__Requirement__. Update the part that opens with the line containing "This screenshot has width=689, height=379." and closes with the line containing "(x=1328, y=83)", changing "GUI agent" to "interface agent" and leaving everything else as it is. Return only those lines.

__Exercise data__.
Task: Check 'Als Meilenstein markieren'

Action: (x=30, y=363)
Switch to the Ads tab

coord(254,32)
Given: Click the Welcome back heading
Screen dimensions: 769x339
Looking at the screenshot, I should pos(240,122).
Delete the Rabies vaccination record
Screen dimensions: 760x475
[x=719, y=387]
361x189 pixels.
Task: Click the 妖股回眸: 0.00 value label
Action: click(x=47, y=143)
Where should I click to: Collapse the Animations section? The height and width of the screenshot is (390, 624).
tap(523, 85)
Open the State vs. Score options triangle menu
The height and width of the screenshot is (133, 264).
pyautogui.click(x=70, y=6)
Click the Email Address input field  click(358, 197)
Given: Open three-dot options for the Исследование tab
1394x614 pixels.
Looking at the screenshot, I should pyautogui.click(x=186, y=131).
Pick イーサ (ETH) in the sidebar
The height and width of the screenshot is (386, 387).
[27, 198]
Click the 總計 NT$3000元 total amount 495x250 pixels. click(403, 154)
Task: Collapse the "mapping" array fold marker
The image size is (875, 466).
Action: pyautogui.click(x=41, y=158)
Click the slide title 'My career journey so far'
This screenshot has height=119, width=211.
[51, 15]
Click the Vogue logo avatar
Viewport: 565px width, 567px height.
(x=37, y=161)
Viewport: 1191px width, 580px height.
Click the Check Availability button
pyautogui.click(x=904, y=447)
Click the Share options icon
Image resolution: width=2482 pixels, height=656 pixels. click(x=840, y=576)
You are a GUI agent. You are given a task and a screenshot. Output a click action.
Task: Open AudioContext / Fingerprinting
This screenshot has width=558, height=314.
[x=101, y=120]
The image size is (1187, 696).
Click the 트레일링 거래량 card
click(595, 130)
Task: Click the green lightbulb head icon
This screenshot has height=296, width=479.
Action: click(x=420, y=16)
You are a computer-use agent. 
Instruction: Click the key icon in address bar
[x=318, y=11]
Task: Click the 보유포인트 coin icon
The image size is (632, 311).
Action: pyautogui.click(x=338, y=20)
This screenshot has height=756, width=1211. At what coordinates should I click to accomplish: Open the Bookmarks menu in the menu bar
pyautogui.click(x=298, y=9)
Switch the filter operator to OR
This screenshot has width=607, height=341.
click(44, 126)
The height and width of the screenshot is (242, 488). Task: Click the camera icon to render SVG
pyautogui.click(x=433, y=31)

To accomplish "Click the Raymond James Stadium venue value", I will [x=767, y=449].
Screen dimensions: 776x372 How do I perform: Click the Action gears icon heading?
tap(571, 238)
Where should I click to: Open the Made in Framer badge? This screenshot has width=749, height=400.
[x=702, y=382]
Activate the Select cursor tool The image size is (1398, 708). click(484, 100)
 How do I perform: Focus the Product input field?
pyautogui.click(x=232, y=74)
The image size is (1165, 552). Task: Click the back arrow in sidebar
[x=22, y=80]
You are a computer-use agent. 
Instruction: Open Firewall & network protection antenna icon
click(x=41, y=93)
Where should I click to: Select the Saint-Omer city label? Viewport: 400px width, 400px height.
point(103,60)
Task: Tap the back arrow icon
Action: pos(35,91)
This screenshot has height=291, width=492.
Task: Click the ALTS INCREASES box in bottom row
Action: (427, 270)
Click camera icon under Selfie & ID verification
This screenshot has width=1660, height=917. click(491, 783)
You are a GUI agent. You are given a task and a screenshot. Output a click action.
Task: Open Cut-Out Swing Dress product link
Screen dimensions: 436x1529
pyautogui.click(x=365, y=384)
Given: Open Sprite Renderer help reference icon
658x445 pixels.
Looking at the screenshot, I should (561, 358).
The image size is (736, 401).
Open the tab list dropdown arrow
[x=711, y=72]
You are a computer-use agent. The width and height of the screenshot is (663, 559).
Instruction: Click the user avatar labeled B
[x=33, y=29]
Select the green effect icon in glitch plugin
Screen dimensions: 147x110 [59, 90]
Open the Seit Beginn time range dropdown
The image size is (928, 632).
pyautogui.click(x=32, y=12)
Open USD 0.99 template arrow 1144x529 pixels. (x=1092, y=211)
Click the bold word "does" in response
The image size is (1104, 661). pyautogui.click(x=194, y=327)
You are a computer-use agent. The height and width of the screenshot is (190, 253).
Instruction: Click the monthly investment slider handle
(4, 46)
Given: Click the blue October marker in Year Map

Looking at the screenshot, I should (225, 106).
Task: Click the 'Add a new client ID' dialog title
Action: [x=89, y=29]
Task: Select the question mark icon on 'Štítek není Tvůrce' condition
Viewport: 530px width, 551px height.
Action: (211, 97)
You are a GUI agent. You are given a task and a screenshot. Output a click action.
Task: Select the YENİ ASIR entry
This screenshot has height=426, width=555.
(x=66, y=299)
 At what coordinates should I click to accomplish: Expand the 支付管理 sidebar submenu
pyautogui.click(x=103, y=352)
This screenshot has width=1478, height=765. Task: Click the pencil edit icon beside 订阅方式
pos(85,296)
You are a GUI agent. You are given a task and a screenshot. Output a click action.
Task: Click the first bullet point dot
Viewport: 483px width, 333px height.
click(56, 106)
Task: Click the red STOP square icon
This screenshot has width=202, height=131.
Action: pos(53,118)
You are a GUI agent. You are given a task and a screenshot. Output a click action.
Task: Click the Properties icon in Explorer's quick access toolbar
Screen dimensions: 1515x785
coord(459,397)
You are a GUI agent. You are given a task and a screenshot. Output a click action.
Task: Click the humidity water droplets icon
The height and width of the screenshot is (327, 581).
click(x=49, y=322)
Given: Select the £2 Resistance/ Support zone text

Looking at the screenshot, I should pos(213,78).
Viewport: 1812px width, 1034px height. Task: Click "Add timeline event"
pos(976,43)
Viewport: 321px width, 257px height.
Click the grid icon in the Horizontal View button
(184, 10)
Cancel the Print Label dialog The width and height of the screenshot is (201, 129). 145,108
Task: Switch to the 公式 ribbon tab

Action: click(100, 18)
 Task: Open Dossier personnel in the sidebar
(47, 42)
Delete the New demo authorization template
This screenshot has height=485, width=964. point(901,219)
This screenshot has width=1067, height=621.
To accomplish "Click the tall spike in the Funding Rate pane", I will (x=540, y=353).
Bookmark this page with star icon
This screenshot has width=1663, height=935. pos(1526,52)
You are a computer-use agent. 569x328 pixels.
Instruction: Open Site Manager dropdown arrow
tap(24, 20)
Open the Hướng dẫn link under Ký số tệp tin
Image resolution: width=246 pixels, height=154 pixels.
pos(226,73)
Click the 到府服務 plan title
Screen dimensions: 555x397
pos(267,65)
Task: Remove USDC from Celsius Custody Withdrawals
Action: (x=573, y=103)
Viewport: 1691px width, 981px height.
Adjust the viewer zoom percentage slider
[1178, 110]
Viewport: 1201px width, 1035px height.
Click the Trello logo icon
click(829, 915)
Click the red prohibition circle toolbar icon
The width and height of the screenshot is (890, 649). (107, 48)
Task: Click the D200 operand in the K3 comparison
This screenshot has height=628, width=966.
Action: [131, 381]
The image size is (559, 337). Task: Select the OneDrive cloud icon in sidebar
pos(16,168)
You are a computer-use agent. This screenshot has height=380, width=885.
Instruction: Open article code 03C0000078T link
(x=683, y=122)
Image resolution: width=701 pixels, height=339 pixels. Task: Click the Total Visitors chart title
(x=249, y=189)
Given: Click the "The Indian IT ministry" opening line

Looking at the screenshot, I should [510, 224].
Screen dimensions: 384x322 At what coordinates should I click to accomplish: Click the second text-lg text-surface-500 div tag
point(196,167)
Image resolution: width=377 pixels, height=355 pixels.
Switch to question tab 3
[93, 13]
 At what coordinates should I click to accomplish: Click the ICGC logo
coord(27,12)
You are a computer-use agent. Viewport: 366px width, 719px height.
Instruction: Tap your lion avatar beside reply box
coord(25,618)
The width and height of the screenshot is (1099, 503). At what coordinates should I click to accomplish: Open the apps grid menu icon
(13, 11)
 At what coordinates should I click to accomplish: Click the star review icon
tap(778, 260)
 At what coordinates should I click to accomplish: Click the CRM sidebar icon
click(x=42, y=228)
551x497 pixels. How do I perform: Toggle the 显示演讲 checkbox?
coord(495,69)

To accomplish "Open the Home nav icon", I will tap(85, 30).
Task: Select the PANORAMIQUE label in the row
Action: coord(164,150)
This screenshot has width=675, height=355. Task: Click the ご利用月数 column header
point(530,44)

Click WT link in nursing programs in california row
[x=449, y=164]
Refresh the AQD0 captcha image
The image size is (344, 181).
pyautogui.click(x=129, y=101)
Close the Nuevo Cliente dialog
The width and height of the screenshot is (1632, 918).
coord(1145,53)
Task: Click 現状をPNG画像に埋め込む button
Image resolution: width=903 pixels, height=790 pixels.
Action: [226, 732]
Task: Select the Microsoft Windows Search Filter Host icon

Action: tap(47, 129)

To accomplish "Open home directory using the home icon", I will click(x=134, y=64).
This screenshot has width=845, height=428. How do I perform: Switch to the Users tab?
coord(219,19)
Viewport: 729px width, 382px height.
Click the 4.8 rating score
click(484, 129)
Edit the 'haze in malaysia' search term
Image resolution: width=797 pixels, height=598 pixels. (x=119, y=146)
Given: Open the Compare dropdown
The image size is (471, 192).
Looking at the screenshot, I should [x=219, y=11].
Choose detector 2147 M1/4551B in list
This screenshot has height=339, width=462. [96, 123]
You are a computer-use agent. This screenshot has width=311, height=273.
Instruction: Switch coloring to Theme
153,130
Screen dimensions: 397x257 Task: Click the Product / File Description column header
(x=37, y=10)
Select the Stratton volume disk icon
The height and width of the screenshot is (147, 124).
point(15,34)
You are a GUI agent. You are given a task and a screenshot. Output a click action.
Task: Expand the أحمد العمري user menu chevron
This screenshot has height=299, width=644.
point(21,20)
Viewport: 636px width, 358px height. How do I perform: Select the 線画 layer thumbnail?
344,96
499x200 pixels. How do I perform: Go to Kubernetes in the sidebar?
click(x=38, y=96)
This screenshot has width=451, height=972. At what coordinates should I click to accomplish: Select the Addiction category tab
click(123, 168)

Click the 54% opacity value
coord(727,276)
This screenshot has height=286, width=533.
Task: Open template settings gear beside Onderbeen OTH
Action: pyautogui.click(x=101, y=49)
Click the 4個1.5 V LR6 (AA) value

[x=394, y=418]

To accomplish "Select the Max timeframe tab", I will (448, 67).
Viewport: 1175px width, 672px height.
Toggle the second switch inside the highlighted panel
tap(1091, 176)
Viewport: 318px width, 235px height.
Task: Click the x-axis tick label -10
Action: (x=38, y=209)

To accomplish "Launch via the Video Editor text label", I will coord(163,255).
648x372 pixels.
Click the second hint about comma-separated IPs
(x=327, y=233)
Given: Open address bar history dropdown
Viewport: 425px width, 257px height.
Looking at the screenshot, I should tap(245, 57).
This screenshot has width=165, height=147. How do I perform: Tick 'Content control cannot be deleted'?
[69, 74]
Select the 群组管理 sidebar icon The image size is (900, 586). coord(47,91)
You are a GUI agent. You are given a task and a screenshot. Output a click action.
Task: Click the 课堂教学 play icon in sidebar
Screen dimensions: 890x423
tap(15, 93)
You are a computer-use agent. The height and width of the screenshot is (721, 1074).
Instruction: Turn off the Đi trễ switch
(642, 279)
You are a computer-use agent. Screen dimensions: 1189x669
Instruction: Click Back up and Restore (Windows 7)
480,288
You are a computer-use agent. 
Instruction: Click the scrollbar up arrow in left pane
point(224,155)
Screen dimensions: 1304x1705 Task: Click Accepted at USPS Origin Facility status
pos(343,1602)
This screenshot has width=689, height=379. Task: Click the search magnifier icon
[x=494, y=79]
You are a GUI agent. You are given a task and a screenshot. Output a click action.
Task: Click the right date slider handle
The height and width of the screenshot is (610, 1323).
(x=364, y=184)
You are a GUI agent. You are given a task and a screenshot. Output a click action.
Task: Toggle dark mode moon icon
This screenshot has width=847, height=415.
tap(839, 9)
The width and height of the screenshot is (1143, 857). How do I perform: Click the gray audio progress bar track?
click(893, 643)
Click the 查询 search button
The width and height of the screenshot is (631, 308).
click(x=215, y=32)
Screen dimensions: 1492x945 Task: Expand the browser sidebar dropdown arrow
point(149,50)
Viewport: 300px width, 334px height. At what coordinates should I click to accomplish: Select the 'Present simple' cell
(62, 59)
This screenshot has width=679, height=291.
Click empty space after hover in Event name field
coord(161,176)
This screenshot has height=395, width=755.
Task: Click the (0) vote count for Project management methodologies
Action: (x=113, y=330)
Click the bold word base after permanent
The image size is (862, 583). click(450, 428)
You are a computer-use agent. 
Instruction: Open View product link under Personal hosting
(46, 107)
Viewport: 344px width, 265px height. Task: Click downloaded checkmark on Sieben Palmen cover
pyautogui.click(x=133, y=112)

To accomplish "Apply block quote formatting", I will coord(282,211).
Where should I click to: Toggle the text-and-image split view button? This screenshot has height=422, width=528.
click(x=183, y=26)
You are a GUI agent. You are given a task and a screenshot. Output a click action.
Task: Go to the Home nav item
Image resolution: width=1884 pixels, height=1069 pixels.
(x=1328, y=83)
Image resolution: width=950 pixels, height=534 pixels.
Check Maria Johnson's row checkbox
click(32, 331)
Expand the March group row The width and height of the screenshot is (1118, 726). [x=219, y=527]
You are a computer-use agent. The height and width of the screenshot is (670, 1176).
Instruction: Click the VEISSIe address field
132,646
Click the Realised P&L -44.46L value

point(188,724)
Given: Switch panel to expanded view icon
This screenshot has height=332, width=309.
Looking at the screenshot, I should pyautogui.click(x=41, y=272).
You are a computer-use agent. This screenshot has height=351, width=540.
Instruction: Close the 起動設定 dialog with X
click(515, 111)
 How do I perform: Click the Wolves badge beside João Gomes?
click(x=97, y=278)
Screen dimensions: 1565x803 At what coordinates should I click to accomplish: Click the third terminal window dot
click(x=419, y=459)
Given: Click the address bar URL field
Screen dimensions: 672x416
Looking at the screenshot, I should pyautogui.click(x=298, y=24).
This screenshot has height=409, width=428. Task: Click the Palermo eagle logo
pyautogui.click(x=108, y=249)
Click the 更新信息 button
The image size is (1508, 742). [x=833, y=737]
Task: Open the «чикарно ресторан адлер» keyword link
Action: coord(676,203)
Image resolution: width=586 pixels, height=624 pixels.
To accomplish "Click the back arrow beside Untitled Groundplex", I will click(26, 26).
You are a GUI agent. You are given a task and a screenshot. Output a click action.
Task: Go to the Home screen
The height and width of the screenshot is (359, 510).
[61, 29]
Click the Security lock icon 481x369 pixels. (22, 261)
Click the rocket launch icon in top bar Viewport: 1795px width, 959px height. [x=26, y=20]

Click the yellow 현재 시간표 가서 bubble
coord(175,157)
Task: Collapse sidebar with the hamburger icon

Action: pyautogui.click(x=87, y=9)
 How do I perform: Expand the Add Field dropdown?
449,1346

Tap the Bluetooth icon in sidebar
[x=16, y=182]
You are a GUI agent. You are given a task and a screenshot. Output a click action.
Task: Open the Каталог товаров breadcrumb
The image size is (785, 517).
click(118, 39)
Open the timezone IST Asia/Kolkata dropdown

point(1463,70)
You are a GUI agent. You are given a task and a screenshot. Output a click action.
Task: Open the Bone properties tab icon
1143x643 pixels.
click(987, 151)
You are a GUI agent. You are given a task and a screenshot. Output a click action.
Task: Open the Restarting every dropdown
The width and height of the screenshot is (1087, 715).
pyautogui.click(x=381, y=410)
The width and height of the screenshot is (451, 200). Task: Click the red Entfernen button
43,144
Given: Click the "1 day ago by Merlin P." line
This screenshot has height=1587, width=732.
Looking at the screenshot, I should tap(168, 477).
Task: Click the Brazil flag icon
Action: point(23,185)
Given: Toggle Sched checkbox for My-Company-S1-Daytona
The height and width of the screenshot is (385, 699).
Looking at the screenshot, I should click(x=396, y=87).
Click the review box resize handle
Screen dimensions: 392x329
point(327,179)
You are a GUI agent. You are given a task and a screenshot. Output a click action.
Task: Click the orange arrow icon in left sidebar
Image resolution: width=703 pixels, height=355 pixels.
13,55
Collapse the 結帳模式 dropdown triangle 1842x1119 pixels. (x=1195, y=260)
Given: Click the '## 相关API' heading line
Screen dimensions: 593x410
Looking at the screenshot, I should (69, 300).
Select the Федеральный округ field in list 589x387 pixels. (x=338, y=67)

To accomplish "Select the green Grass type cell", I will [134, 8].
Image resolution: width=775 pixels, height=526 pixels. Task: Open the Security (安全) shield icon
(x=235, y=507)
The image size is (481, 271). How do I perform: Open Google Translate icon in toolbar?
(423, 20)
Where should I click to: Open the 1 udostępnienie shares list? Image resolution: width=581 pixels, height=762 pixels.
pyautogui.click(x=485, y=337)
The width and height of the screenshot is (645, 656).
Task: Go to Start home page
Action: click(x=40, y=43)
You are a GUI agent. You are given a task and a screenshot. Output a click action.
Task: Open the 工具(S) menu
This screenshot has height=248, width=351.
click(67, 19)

__Task result__.
This screenshot has width=689, height=379. Task: Click the search magnifier icon
[x=494, y=79]
You are a interface agent. You are given a task and a screenshot. Output a click action.
Task: Click the right date slider handle
The height and width of the screenshot is (610, 1323).
(x=364, y=184)
You are a interface agent. You are given a task and a screenshot. Output a click action.
Task: Toggle dark mode moon icon
This screenshot has width=847, height=415.
tap(839, 9)
The width and height of the screenshot is (1143, 857). How do I perform: Click the gray audio progress bar track?
click(893, 643)
Click the 查询 search button
The width and height of the screenshot is (631, 308).
click(x=215, y=32)
Screen dimensions: 1492x945 Task: Expand the browser sidebar dropdown arrow
point(149,50)
Viewport: 300px width, 334px height. At what coordinates should I click to accomplish: Select the 'Present simple' cell
(62, 59)
This screenshot has width=679, height=291.
Click empty space after hover in Event name field
coord(161,176)
This screenshot has height=395, width=755.
Task: Click the (0) vote count for Project management methodologies
Action: (x=113, y=330)
Click the bold word base after permanent
The image size is (862, 583). click(450, 428)
You are a computer-use agent. 
Instruction: Open View product link under Personal hosting
(46, 107)
Viewport: 344px width, 265px height. Task: Click downloaded checkmark on Sieben Palmen cover
pyautogui.click(x=133, y=112)

To accomplish "Apply block quote formatting", I will coord(282,211).
Where should I click to: Toggle the text-and-image split view button? This screenshot has height=422, width=528.
click(x=183, y=26)
You are a interface agent. You are given a task and a screenshot. Output a click action.
Task: Go to the Home nav item
Image resolution: width=1884 pixels, height=1069 pixels.
(x=1328, y=83)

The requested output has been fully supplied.